(EXERCISE INPUTS)
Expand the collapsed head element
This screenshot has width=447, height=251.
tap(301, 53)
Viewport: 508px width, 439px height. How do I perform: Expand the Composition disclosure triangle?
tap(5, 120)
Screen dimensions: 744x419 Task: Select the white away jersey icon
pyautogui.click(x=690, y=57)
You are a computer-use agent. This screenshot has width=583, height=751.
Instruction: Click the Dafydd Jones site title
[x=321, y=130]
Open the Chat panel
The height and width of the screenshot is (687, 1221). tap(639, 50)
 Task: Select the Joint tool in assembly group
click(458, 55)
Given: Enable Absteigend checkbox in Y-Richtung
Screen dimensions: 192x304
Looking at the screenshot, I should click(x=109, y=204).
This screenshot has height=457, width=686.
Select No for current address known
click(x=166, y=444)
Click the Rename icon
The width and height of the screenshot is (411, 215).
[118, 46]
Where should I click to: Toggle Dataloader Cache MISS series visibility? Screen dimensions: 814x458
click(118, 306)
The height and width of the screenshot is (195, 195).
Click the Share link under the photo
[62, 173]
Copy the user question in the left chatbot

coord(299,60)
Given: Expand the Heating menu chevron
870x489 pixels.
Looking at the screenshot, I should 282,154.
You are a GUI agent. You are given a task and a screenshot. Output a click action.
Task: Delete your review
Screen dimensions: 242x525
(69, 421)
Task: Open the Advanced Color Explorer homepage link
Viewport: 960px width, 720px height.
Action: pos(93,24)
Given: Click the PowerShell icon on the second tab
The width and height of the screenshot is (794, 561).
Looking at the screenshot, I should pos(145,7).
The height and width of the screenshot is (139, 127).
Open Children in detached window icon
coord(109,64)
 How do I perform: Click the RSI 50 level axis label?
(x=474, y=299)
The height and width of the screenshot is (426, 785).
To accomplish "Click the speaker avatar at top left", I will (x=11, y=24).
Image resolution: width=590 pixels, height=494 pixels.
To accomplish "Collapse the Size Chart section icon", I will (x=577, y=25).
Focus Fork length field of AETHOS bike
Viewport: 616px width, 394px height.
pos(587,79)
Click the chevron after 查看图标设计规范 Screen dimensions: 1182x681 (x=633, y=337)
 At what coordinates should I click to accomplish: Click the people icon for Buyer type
(End EXERCISE INPUTS)
• PROMPT
Copy the entries above exactly. Miss none of them.

• ANSWER SPACE
Expand the collapsed head element
This screenshot has width=447, height=251.
tap(301, 53)
Viewport: 508px width, 439px height. How do I perform: Expand the Composition disclosure triangle?
tap(5, 120)
Screen dimensions: 744x419 Task: Select the white away jersey icon
pyautogui.click(x=690, y=57)
You are a computer-use agent. This screenshot has width=583, height=751.
Instruction: Click the Dafydd Jones site title
[x=321, y=130]
Open the Chat panel
The height and width of the screenshot is (687, 1221). tap(639, 50)
 Task: Select the Joint tool in assembly group
click(458, 55)
Given: Enable Absteigend checkbox in Y-Richtung
Screen dimensions: 192x304
Looking at the screenshot, I should click(x=109, y=204).
This screenshot has height=457, width=686.
Select No for current address known
click(x=166, y=444)
Click the Rename icon
The width and height of the screenshot is (411, 215).
[118, 46]
Where should I click to: Toggle Dataloader Cache MISS series visibility? Screen dimensions: 814x458
click(118, 306)
The height and width of the screenshot is (195, 195).
Click the Share link under the photo
[62, 173]
Copy the user question in the left chatbot

coord(299,60)
Given: Expand the Heating menu chevron
870x489 pixels.
Looking at the screenshot, I should 282,154.
You are a GUI agent. You are given a task and a screenshot. Output a click action.
Task: Delete your review
Screen dimensions: 242x525
(69, 421)
Task: Open the Advanced Color Explorer homepage link
Viewport: 960px width, 720px height.
Action: pos(93,24)
Given: Click the PowerShell icon on the second tab
The width and height of the screenshot is (794, 561).
Looking at the screenshot, I should pos(145,7).
The height and width of the screenshot is (139, 127).
Open Children in detached window icon
coord(109,64)
 How do I perform: Click the RSI 50 level axis label?
(x=474, y=299)
The height and width of the screenshot is (426, 785).
To accomplish "Click the speaker avatar at top left", I will (x=11, y=24).
Image resolution: width=590 pixels, height=494 pixels.
To accomplish "Collapse the Size Chart section icon", I will (x=577, y=25).
Focus Fork length field of AETHOS bike
Viewport: 616px width, 394px height.
pos(587,79)
Click the chevron after 查看图标设计规范 Screen dimensions: 1182x681 (x=633, y=337)
 At what coordinates should I click to accomplish: Click the people icon for Buyer type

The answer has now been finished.